Kyshtym Disturbances of 1822–23
Kyshtym Disturbances of 1822–23
disturbances of the workers of the Kyshtym and Kasli metallurgical plants, owned by the merchant Rastorguev, in Perm’ Province. Among the causes of the distubances were the rise in bread prices, low wages and delayed payment of wages, and the imposition of fines.
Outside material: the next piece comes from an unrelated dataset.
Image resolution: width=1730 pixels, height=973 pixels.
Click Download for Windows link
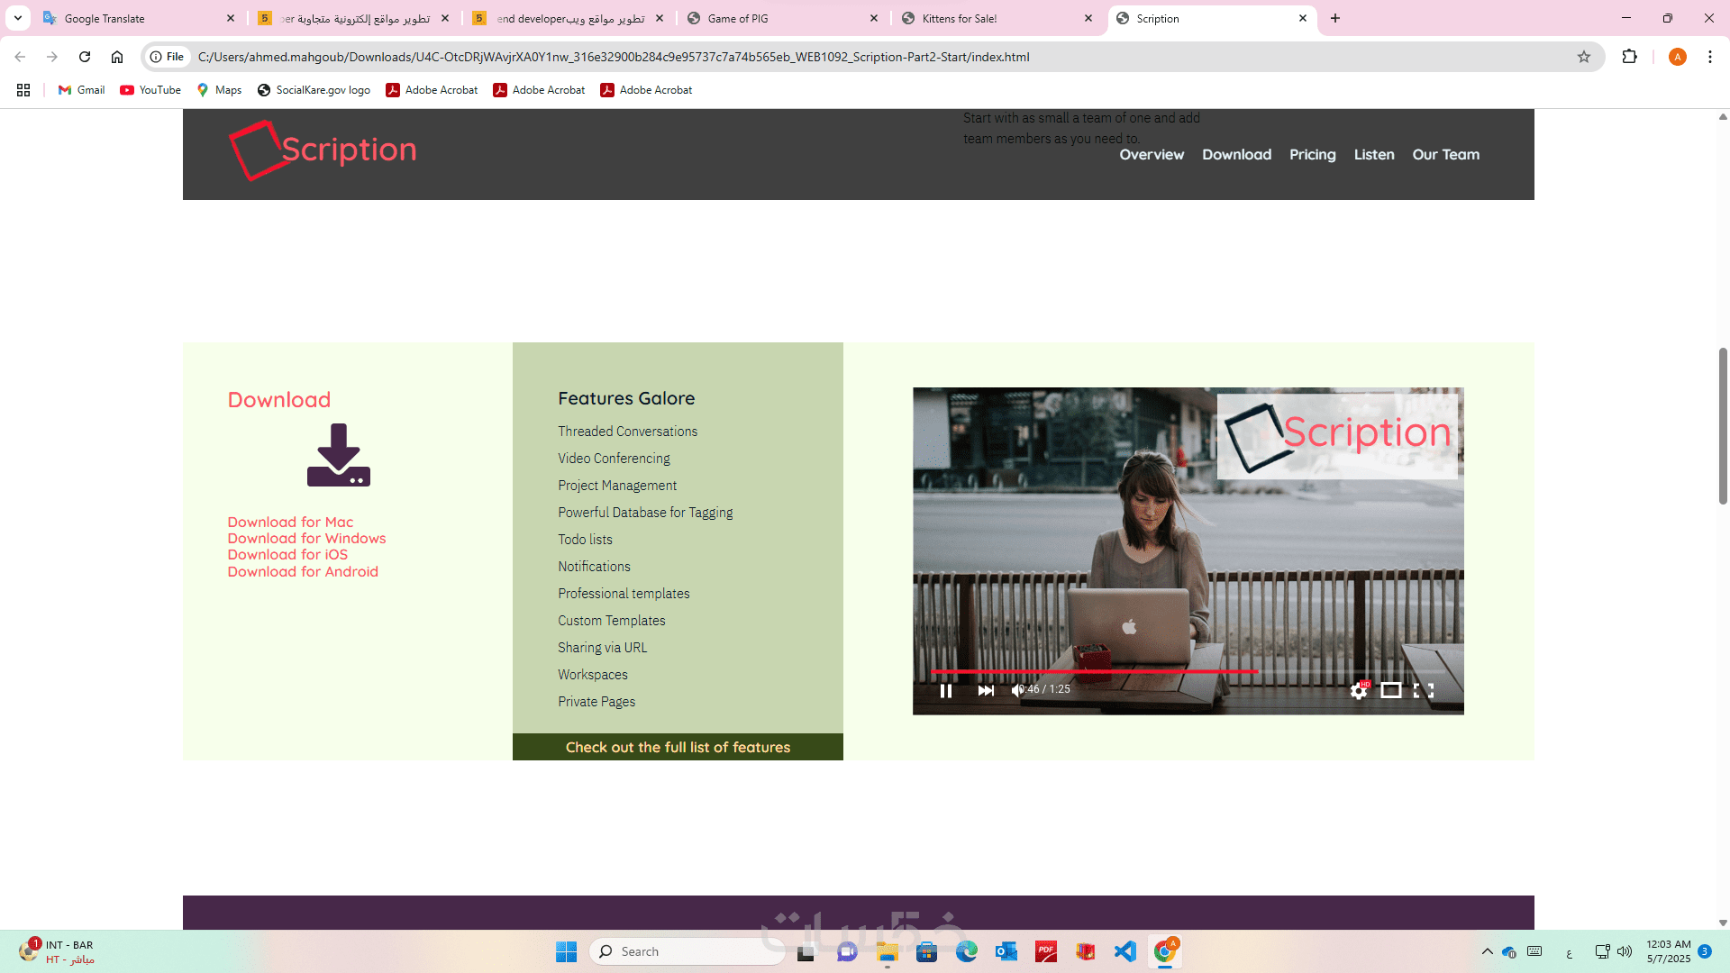click(x=306, y=539)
In February 1822 a group of 100 workers went with a complaint to the main office of the plants in Ekaterinburg (present-day Sverdlovsk). The administration punished the members of the delegation by sending them to the remote state-owned Bogoslovskie smelteries. There the workers formed an elective organ, the Mirskaia Izba (literally, “communal hut”), headed by the workmen Andrei Daibov, Aleksei Daibov, and V. Kurenkov. The administration responded to a second march to Ekaterinburg by putting four persons on trial and having 98 beaten by rods and then sent to the Bogoslovskie smelteries. The workers resisted the military units sent against them and arrested the government officials. The disturbances at Kyshtym spread to the nearby Ufalei plants and the Berezovka gold mines. In February 1823 the disturbances were suppressed by armed force, and the leaders were arrested; some of them were sent to the Bogoslov plants, and others were forcibly recruited into the army.
REFERENCES
Rabochee dvizhenie v Rossii v XIX v.: Sb. dok-tov i mat-lov, 2nd ed., vol. 1, part 1. Moscow, 1955.Gorlovskii, M. A., and A. N. Piatnitskii. Iz istorii rabochego dvizheniia na Urale. Sverdlovsk, 1954.